By Carly Flumer
I put on a brave smile when the radiologist told me that I had cancer, a diagnosis he reassuringly stated that less than 15% of his patients had a chance of receiving just a week prior when he had done my ultrasound. As he went over my next steps, I held back tears knowing that my life had changed forever. I walked out of the office, tears streaming down my face. I sat in my car wondering who I should call first. It had to be my mom. I asked her if she was sitting down, and her voice immediately changed tone. I said, “I have cancer,” for the first time in my life. I couldn’t believe the words that were escaping my mouth, but my mom, being the strong-willed woman that she is, reassured me that we were going to get through it.
I continued to share my diagnosis with my dad, my brothers, and a few close friends, each time uttering the words, “I have cancer,” bringing my mental state down with it. I hesitated sharing on social media, even though I knew relatives would find out eventually. As a chronic sufferer of depression and anxiety, my main focus had not been on my cancer diagnosis but feeling like a burden on others once they found out. I felt like I already had so many other problems that I consistently “bothered” people with. I didn’t want me having cancer to be the icing on the cake knowing that they now had to feel sorry for me.
I continued living my life as normal, seeing that I had no side effects. I did basic research on thyroid cancer, but questions normally asked when receiving such a serious diagnosis, such as, “What stage do I have?”, “What’s my prognosis?”, and, “How did I even get cancer in the first place with no family history?” never crossed my mind. I was too focused on going through my next steps, including a partial thyroidectomy, to remove the side of my thyroid that had cancer. I was too focused on reaching the finish line where I could declare myself a cancer survivor.
After my first surgery in May of 2017, I knew I seeing the light at the end of the tunnel. That all changed two days after later when I received a phone call from my surgeon. He said that after getting the results back from the pathology lab, it turned out my cancer had spread to approximately 90% of my lymph nodes. The best route, then, would be to remove the other side of my thyroid and undergo radioactive iodine treatment. As he spoke to me on the phone, I quietly cried, my voice quivering. I hung up, knowing that the light was far from being seen. I was in a tunnel that just kept going.
Two months later, I had my second surgery. It almost looked as if I had tried to commit suicide twice without succeeding, which is I sometimes felt. I scheduled the radioactive iodine procedure a few months later, knowing that after the radiation hit my cells, my cancer would be gone and I could finally declare myself a survivor.

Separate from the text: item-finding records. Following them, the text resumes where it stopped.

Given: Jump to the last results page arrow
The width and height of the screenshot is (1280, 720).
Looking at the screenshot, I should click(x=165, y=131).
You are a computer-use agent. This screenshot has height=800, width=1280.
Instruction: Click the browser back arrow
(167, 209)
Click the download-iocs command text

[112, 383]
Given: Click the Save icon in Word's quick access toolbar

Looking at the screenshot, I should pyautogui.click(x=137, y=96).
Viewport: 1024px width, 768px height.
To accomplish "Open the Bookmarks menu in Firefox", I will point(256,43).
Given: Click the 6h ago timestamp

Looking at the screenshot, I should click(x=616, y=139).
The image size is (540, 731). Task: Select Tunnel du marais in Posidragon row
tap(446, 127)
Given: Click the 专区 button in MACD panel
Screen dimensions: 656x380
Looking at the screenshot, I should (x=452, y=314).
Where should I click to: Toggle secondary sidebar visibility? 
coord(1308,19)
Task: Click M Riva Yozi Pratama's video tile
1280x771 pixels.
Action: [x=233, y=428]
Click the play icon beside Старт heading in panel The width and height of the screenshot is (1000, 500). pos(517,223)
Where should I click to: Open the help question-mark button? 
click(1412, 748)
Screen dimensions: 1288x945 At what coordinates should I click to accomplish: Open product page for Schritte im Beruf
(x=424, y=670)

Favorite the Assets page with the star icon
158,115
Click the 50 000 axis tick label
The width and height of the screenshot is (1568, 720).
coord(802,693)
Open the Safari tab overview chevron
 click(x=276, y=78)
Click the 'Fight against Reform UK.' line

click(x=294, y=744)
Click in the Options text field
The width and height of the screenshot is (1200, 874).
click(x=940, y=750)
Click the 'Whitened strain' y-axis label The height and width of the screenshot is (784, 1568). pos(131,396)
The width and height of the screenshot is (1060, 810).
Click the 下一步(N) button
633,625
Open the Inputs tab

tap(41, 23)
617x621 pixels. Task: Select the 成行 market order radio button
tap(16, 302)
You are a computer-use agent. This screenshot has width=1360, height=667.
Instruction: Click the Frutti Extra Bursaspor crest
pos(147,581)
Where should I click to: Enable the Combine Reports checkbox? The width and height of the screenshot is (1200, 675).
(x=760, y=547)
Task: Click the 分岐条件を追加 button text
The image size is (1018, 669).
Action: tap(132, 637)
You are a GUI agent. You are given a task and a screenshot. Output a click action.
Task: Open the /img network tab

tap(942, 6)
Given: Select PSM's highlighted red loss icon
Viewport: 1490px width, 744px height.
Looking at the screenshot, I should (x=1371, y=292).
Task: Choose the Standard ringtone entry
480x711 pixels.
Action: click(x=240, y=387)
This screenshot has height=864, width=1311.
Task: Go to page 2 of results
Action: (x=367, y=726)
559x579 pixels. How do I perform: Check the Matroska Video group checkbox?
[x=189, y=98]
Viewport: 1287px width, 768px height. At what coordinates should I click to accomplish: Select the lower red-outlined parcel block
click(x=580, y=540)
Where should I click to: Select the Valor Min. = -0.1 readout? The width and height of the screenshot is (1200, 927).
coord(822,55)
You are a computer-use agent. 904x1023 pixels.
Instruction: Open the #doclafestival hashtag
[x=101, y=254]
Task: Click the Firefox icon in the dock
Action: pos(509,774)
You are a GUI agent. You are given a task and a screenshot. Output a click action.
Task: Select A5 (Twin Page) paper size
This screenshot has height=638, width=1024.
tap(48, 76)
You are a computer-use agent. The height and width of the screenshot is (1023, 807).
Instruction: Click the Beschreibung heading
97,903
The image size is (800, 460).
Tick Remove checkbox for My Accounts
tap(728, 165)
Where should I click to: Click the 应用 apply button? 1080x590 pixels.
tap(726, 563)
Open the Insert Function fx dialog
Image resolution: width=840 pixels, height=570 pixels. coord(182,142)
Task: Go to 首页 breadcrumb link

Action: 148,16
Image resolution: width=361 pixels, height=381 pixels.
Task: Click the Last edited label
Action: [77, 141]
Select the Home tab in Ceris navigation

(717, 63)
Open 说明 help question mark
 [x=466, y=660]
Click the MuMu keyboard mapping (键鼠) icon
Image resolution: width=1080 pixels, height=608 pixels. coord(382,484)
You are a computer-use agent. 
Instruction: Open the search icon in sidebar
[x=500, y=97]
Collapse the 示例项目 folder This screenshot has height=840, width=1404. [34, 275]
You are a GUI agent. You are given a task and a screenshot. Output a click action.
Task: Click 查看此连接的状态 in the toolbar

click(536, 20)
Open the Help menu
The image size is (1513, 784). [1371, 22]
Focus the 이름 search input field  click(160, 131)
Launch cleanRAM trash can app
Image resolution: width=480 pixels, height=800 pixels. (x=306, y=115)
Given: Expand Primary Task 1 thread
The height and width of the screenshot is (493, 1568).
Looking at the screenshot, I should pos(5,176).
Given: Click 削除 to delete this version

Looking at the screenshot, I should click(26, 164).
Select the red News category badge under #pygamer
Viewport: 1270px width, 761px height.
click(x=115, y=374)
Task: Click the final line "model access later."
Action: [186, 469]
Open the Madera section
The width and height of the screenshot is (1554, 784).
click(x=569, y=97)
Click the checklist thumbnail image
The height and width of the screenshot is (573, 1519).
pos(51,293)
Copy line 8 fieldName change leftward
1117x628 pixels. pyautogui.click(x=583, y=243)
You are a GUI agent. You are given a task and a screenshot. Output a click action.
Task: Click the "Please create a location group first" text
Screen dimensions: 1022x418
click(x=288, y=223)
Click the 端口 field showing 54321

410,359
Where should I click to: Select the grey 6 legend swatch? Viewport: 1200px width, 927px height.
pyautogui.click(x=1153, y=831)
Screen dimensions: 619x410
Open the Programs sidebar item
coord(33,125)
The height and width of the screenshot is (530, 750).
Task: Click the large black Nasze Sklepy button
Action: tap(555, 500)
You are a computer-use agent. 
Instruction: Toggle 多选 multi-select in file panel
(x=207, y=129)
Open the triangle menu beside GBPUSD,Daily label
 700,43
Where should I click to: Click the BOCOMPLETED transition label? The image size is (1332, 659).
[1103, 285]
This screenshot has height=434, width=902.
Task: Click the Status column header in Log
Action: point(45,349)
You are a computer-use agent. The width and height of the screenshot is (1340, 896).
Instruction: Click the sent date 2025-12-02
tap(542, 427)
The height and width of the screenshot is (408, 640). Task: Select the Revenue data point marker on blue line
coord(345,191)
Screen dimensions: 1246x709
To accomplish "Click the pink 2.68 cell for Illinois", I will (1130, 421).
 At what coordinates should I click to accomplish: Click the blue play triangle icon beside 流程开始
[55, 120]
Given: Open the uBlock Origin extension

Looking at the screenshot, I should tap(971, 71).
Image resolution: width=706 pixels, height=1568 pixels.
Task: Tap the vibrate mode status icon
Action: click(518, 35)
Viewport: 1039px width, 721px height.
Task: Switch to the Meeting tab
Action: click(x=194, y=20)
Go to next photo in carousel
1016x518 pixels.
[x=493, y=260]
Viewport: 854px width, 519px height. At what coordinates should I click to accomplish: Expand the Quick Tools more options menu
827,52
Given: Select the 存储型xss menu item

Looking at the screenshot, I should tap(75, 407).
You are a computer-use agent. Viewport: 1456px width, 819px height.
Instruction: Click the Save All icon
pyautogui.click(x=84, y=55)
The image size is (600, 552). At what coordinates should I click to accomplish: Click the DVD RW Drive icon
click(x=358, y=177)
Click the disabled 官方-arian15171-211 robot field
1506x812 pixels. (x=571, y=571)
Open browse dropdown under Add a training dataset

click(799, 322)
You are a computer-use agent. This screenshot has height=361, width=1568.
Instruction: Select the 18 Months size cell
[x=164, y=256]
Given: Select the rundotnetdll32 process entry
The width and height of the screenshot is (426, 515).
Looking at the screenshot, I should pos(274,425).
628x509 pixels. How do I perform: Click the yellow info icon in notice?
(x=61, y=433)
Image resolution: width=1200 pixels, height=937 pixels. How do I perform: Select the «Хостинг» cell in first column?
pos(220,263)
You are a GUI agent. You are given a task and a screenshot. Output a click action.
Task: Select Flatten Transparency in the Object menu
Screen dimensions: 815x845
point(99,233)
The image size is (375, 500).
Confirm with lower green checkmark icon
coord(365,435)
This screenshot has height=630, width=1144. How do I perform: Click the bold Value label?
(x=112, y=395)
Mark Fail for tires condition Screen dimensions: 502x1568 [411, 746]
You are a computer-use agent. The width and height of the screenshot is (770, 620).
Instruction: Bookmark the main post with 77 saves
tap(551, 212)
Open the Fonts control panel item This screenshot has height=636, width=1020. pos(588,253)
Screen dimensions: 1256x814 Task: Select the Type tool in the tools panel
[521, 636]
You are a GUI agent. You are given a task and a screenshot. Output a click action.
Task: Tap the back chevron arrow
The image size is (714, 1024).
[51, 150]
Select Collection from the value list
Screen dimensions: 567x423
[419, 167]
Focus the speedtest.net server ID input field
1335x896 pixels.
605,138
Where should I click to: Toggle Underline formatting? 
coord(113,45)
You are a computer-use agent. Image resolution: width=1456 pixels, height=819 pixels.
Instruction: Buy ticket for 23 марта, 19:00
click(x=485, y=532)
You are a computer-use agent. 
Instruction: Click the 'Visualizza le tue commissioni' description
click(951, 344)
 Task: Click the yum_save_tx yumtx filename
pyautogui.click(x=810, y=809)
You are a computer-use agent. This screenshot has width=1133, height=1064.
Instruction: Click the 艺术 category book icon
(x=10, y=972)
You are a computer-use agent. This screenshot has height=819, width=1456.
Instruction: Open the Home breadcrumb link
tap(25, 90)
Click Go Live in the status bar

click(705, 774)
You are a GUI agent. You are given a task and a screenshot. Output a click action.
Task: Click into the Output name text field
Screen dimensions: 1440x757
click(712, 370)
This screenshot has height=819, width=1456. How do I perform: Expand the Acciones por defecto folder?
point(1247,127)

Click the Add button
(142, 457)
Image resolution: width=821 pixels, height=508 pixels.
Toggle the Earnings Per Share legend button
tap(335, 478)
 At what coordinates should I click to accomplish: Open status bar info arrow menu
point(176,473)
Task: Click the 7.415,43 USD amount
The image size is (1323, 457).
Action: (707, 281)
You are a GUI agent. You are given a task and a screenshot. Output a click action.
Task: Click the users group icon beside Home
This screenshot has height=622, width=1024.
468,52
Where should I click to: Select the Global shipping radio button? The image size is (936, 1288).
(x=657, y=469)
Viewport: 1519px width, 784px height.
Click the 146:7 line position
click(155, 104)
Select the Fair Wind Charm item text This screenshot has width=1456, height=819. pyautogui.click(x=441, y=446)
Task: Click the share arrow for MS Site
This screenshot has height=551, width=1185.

It has been a year since I was first diagnosed. My blood work has been showing improvements, and my scar is almost invisible. However, a recent conversation with a physician opened my eyes a little from the rose-colored, or in this case, foggy, glasses I had been wearing. She reminded me that once you are diagnosed with a disease such as cancer, it is forever a part of your life. Of course one can enter the stage of “remission,” which the National Cancer Institute defines as, “A decrease in or disappearance of signs and symptoms of cancer.”1 While I realized this, what I hadn’t realized, or perhaps forgotten, was that the cancer could always come back once I’m cleared.
This changed my recent outlook. As a cancer patient, I often hear stories across the news and social media of how people have survived cancer. However, is one ever truly a “survivor?” I suppose it depends on how you look at it. From my perspective, I was able to take a potentially fatal disease and make it a positive aspect in my life. I think that is the true and pure definition of survivalism. I am a cancer survivor.